Mas só uma coisa, na realidade ninguém levou baratas para o casino, nem houve um caso de geração espontânea. Falta de higiene, sim.
O homem do bigode continuou...
«Foi então que descobri que há muita gente graúda com toalhas sujas atrás da porta. Os senhores nem imaginam... Depois, temos a dinastia.»
«Dinastia?»
Quando o partido tem forte implantação por tradição, as dívidas acumuladas pelas autarquias transmitem-se de sucessor em sucessor e assim têm possibilidade de esconder as ditas dívidas.
Esconde-te, dívida... até um dia!
«Mas... sucessores?»
«A partidarite é uma coisa muito má. Cega.»
«Ah sim.»
Quanto à oposição, esta fica calada porque não sabe se no dia de amanhã é ela que entra em ação. Mas duvido que consigam subir ao poleiro Isto digo eu. Esta "república" está bem implantada. Eu diria: fortemente implantada.
Ele pagou a conta e despediu-se do homem do bigode.
«Tive muito gosto em falar consigo. O café estava bom.»
«Obrigado.»
«E as toalhas sujas?»
«São muitas. Por mais que se lavem...»
Lavagem de dinheiro. Que invenção é esta?
Deram alguns passos e ela deteve-o com o braço.
«Tu não tomaste café!»
«Não faz mal. Como tudo estava bom...»
«Onde vamos?» perguntou ela. «Há uma exibição de acordeões. Queres ouvir?»

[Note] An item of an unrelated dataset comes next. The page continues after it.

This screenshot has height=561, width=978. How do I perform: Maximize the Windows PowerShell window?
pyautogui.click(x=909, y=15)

«De ouvir tanta coisa fiquei surdo. Hoje nem a música me motiva. Já viste o molho de brócolos em que o país está metido? E agora com aquela geringonça controlada a belo prazer por um manhoso especialista em rasteiras...»
«Rasteiras?»
«Pergunta ao Seguro e ao Passos...»
«O T... dos Bancos e o outro que tem amigos do outro mundo, como aquele que lhe paga para que o pobrezinho possa viver à grande e à francesa, ainda afirmavam, há uns anos, quando Portugal estava em pré-falência: "Está tudo bem."»

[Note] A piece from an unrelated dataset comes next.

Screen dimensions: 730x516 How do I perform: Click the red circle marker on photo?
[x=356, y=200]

«Só nos emprestavam dinheiro a juros altíssimos e as reservas estavam no fundo. Agora vamos a ver o que nos vai pôr esta geringonça no sapatinho do Natal.»
«Feliz Natal!»
«Natal Feliz... quem me dera!»
«O outro anda a miar muito...»
«Quem é o outro?» perguntou ele.
«Perigo. As paredes têm ouvidos...»
«Mas já estamos na rua!»
Culpa minha. Do narrador que sou eu. Esqueci-me de dizer que, entretanto, eles tinham saído do pavilhão onde se situavam as tascas e tudo isso.
«O outro é o outro. Não me digas que não sabes!» esclareceu.
«Pois. O outro. Mas voltámos ao tempo da PIDE?» perguntou ele.
«Olha uma coisa... por acaso também tens alguma toalha suja escondida atrás da tua porta? Ou por exemplo, esqueletos dentro do armário?»
«Porquê?»
«É que está na moda.»
«Nem sabes o que me apetecia fazer agora...»
Devia ser ele mas calhou ela. É mais coisa dele "ele".
«Assaltar um banco.»
«Para quê?»
«Não gostavas de poder sacar o dinheiro que aqueles sacanas já nos roubaram?»
«Então vamos.»
«Assaltar um banco?»
«Até ao jardim. Sentamo-nos num banco, de preferência na sombra acolhedora de uma árvore frondosa. Depois, ficamos muito calados.»
«Sim. Mas ainda há dessas árvores frondosas?»
«Algumas, sim. Diz a voz do povo que ele vai mandando abater as árvores à socapa...»
«Mas quem é ele?»
«Ele. Bem sabes que há muitos "eles".»

(1) "A principal substância da tinta é composta por melanina que também dá a coloração dos cabelos e pele dos seres humanos. A nuvem de tinta também possui cheiro, sendo capaz de confundir predadores como tubarões que dependem muito do olfato para localizar a presa.
A camuflagem dos polvos é obtida através de algumas células especializadas de sua pele, podendo alterar a cor aparente e a opacidade da sua epiderme. Cromatóforos que contêm pigmentos de cores como amarelo, laranja, vermelho, marrom e preto.

(2) Cuidado com a Língua!

(3) O Google perguntou: «Quis dizer hemorroidas?»